While the new musical would be missing David Bowie in his starring role as Jareth the Goblin King, it would hopefully feature the soundtrack Bowie helped write. Brian Henson says there isn't a set timeline for the project yet, but the stage adaptation of the original film is already in the works.

As for a location, Henson told Forbes he envisions it running, "Not necessarily [on] Broadway, it could be for London's West End, but it will be a stage show, a big theatrical version. It’s very exciting."

Labyrinth premiered in 1986 to measly box office earnings and tepid reviews, but Jim Henson's fairytale has since grown into a phenomenon beloved by nostalgic '80s kids and younger generations alike. In the same Forbes interview, Brian Henson also confirmed the 2017 news that a long-anticipated Labyrinth sequel is apparently in development.
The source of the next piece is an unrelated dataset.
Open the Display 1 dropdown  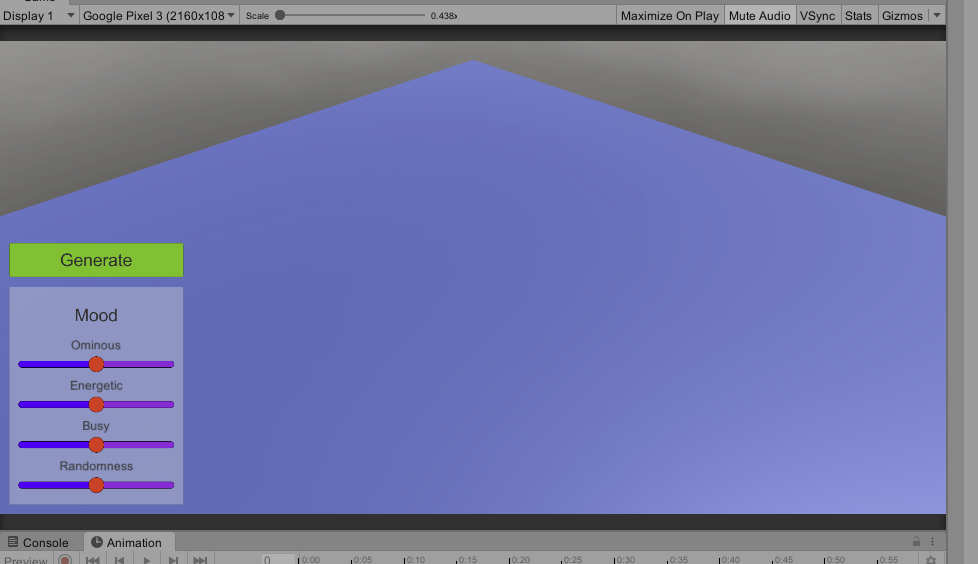tap(40, 16)
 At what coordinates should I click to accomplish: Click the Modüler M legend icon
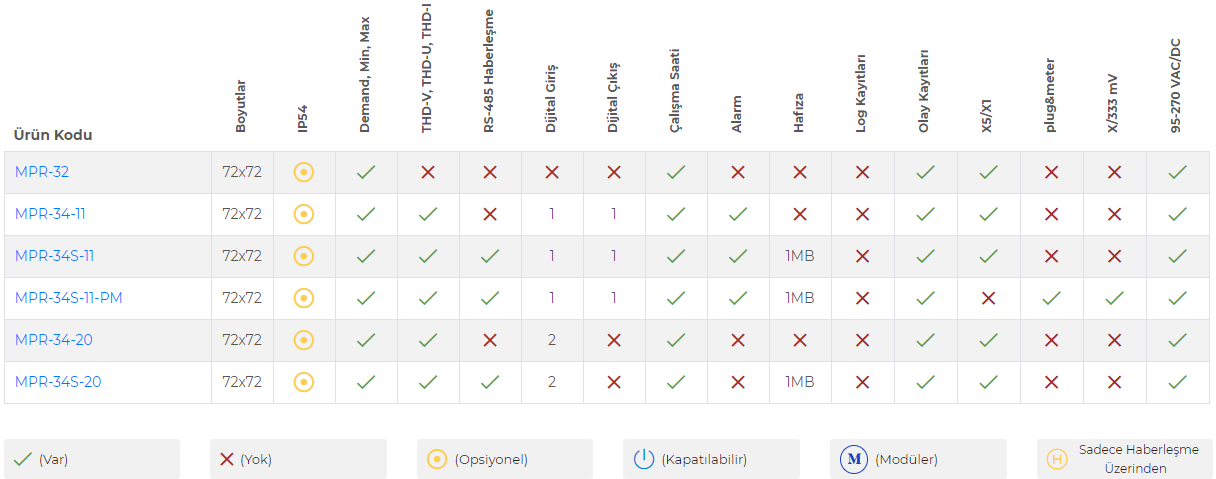[853, 459]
Though he couldn't give any specifics, Henson confirmed that, "we are still excited about it but the process moves very slowly and very carefully. We're still excited about the idea of a sequel, we are working on something, but nothing that's close enough to say it's about to be in pre-production or anything like that."

While fans eagerly await those projects to come out, they can get their fix when the film returns to theaters across the U.S. on April 29, May 1, and May 2. Don't forget to wear your best Labyrinth swag to the event.